**** Data listing

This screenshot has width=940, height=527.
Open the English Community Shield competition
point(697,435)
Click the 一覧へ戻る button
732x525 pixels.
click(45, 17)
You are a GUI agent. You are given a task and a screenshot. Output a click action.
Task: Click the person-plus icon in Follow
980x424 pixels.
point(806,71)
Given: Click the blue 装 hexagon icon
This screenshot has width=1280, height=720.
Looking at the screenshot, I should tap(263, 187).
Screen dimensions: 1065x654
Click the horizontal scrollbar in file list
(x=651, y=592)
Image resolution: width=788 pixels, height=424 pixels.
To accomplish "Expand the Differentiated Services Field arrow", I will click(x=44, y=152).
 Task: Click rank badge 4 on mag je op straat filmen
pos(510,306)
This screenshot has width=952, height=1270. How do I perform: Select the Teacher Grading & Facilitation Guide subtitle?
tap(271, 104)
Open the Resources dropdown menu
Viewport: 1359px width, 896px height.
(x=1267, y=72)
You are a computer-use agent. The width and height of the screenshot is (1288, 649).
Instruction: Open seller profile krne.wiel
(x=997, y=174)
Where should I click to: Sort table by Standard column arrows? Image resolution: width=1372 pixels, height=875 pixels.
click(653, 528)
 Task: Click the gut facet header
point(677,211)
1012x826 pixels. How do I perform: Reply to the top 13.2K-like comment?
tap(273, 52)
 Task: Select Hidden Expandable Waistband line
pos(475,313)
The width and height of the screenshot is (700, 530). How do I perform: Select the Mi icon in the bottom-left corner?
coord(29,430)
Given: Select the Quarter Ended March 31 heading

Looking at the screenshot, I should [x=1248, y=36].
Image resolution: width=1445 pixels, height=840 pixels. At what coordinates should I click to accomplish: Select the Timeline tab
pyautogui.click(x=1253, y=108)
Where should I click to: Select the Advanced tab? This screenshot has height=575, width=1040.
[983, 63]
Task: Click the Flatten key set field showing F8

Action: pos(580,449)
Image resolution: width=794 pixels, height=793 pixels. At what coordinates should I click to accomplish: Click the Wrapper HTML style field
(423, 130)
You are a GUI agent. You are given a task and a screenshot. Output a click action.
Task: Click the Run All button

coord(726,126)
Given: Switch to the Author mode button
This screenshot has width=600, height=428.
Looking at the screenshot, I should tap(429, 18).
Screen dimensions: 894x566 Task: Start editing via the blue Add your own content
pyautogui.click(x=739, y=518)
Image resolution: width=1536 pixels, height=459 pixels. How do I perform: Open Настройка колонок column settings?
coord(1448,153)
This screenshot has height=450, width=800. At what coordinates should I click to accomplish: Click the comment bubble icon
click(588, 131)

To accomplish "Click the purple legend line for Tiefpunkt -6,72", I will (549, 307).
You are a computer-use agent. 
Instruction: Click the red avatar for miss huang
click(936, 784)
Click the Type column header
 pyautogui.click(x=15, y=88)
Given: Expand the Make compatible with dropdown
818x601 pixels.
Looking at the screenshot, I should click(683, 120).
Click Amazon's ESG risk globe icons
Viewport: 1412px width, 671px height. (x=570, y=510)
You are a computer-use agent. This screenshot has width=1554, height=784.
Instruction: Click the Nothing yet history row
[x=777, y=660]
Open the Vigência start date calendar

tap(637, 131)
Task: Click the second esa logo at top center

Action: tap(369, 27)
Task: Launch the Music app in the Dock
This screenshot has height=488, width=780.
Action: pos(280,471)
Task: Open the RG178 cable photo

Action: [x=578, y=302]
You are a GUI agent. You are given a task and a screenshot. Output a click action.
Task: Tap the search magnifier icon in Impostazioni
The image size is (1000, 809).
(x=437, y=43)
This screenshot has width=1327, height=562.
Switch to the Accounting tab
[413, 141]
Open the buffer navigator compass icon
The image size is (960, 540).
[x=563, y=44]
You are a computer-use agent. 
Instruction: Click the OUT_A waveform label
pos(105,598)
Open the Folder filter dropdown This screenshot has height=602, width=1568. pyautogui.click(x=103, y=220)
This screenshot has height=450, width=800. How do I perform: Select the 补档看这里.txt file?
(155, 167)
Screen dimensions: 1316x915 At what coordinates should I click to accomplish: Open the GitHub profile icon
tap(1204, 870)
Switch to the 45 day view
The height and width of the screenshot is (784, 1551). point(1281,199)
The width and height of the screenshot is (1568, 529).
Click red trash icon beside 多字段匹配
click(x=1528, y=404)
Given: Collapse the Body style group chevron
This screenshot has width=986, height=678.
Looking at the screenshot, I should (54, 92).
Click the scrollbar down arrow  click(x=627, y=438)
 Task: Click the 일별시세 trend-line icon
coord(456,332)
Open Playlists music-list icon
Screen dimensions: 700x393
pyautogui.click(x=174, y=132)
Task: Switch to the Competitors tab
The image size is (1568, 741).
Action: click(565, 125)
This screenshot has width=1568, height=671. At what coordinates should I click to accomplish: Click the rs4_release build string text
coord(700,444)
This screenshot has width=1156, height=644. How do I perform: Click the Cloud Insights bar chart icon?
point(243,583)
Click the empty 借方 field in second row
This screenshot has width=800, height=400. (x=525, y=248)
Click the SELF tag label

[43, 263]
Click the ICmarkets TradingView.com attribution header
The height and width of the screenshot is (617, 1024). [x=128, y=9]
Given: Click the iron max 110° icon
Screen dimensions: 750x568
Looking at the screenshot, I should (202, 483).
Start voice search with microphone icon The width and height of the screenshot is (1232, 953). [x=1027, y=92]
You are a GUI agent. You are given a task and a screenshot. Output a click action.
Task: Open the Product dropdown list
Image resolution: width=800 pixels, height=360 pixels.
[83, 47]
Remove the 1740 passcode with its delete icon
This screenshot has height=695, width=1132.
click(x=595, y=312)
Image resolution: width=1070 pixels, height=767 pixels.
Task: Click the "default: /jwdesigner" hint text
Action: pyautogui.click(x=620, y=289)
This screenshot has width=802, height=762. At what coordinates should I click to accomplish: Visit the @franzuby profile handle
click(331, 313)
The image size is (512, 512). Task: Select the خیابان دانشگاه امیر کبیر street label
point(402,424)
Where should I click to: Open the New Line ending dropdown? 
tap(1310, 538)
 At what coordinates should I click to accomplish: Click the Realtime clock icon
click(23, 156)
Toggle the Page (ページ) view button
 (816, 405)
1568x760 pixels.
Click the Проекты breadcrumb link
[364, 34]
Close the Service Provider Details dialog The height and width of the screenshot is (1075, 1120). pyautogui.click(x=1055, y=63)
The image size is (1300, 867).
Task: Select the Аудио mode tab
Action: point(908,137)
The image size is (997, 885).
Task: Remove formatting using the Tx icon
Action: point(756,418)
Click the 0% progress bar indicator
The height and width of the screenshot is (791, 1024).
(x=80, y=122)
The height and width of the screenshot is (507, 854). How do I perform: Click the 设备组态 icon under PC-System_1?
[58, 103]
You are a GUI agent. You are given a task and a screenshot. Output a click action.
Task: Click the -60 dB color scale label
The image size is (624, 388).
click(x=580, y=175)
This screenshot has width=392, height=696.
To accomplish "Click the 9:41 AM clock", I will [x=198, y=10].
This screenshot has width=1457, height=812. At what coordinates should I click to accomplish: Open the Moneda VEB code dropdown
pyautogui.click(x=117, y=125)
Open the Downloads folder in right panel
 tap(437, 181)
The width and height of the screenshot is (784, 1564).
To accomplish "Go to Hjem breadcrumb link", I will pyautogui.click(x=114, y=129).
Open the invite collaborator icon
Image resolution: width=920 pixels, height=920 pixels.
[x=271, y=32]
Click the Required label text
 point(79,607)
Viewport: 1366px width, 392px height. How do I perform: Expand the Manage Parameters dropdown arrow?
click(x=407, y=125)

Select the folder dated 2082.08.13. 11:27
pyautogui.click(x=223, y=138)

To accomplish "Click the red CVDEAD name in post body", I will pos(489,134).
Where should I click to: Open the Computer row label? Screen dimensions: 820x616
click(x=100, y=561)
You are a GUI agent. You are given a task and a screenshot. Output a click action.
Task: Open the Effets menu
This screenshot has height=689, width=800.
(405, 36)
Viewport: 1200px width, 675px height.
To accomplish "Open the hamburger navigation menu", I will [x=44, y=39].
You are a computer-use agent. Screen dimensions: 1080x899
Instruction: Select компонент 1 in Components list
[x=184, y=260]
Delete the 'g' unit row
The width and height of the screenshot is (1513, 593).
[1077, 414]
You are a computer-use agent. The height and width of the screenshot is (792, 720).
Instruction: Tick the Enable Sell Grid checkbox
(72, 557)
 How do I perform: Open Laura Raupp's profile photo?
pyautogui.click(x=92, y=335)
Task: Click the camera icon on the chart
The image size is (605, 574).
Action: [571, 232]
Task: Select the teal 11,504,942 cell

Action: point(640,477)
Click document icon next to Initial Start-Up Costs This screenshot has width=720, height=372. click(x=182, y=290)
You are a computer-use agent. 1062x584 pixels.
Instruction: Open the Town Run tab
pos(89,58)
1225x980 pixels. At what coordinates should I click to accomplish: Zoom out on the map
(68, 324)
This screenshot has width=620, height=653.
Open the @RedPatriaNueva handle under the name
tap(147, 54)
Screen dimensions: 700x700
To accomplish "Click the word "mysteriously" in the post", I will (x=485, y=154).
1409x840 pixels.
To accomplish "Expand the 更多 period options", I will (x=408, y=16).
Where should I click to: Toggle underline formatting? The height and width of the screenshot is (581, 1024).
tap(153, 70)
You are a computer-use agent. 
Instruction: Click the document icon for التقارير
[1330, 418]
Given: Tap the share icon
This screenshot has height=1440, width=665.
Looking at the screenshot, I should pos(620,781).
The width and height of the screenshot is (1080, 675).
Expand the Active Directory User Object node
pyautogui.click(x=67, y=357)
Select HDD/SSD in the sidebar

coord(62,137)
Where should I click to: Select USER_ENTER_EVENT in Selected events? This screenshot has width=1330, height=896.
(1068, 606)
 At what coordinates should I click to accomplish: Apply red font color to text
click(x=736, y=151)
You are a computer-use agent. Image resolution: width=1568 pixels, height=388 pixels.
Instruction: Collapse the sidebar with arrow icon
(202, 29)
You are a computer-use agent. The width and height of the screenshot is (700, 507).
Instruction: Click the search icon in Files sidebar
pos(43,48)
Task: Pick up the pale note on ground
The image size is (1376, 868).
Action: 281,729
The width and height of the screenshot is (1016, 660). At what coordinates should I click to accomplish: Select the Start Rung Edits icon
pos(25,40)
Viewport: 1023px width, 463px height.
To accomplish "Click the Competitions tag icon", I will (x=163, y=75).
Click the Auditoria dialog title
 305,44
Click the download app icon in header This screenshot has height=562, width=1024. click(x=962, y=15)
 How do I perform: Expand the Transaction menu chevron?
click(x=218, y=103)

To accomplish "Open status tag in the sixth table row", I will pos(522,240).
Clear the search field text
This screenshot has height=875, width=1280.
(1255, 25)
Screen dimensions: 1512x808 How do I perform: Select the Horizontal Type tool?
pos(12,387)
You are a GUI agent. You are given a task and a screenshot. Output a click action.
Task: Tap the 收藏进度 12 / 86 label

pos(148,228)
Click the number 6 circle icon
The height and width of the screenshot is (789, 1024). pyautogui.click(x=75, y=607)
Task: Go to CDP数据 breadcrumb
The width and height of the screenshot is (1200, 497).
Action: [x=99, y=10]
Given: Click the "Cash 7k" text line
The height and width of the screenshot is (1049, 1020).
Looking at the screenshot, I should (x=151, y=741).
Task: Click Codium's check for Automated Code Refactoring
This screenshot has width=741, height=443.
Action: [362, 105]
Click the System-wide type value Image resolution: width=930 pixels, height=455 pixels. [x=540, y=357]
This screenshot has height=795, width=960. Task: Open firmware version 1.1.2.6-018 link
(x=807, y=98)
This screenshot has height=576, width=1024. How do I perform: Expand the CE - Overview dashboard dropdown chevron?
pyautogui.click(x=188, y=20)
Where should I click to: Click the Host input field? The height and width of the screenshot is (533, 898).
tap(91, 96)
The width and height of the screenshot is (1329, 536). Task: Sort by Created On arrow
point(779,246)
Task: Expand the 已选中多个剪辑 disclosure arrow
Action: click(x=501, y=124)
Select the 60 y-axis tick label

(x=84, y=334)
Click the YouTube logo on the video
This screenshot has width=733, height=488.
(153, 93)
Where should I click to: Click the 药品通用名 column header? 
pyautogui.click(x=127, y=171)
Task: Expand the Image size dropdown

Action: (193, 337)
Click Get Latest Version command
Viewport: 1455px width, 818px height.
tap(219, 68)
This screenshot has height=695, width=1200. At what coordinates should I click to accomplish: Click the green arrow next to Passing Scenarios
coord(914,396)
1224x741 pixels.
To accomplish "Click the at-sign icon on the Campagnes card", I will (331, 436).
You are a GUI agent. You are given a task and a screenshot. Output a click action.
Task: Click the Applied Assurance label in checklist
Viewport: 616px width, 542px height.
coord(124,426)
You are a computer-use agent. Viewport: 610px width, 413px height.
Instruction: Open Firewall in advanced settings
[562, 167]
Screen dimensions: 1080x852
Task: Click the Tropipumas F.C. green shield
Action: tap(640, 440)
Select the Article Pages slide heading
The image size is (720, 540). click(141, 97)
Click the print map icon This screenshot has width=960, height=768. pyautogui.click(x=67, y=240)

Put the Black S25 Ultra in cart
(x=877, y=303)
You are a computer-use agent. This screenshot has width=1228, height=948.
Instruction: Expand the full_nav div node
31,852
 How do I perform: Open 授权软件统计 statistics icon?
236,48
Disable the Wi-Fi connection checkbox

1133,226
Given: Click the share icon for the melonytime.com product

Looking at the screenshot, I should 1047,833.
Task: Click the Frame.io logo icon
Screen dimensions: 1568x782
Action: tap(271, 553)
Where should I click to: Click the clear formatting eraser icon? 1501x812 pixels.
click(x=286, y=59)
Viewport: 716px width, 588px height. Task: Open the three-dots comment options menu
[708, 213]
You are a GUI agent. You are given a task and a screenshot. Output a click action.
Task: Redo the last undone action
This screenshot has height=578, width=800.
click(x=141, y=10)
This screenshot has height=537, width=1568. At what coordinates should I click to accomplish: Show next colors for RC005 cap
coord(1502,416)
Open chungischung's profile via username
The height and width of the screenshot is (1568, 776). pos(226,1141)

********

[Work order]: Above are the records. Print exactly, and only, the lines from the line with "Put the Black S25 Ultra in cart" to the line with "Task: Redo the last undone action", both inclusive.

[Exercise output]:
Put the Black S25 Ultra in cart
(x=877, y=303)
You are a computer-use agent. This screenshot has width=1228, height=948.
Instruction: Expand the full_nav div node
31,852
 How do I perform: Open 授权软件统计 statistics icon?
236,48
Disable the Wi-Fi connection checkbox

1133,226
Given: Click the share icon for the melonytime.com product

Looking at the screenshot, I should 1047,833.
Task: Click the Frame.io logo icon
Screen dimensions: 1568x782
Action: tap(271, 553)
Where should I click to: Click the clear formatting eraser icon? 1501x812 pixels.
click(x=286, y=59)
Viewport: 716px width, 588px height. Task: Open the three-dots comment options menu
[708, 213]
You are a GUI agent. You are given a task and a screenshot. Output a click action.
Task: Redo the last undone action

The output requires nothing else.